3. Using the Source Control tab, commit index.ipynb. In the repository's website, wait until the CI workflow succeeds, navigate to the Pages link and refresh the page.

   

Change the Model ## {#tutorial4-change-the-model}

Now that we have developed an interesting notebook as a report to share with stakeholders, we can now change the OML model and see the notebook getting updated automatically.

1. In VS Code Exploer, edit the file src/oml/example.com/tutorial2/description/missions.oml by adding a new objective to the lander mission. Save.

   

2. Using the Source Control tab, commit mission.oml. In the repository's website, wait until the CI workflow succeeds, navigate to the Pages link and refresh the page.

   

3. In VS Code Exploer, edit the file src/oml/example.com/tutorial2/description/masses.oml by changing the mass of components:orbiter-propulsion-subsystem from 6 to 106.

   

4. Using the Source Control tab, commit mission.oml.
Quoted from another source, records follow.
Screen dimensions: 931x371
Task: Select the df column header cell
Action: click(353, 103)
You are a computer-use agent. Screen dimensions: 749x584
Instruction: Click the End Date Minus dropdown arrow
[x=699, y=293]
In the repository's website, wait until the CI workflow succeeds, navigate to the Pages link and refresh the page. Notice the new mass for C.02.09 and changed mass of the composing component C.02 now 100 higher than before.

   

5. In VS Code Explorer, revert the changes you made to the two OML files above. Using the Source Control tab, commit mission.oml and masses.oml. In the repository's website, wait until the CI workflow succeeds, navigate to the Pages link and refresh the page. Verify that the page returns to the original contents before the changes.

Summary ## {#tutorial4-summary}

This tutorial serves as a comprehensive guide, outlining the step-by-step process of utilizing Jupyter Notebook and GitHub Pages to visualize the results derived from querying OML datasets. Through clear and concise instructions, learners will gain practical insights into the seamless integration of these tools for efficient data exploration, analysis, and collaborative review. By employing automation techniques, the tutorial demonstrates how the generated notebook content and OML documentation can be effortlessly deployed onto GitHub Pages, facilitating real-time impact assessment, and fostering a collaborative environment for informed decision-making. This tutorial proves particularly valuable for professionals seeking enhanced methods of data visualization and streamlined peer review processes within the context of OML datasets.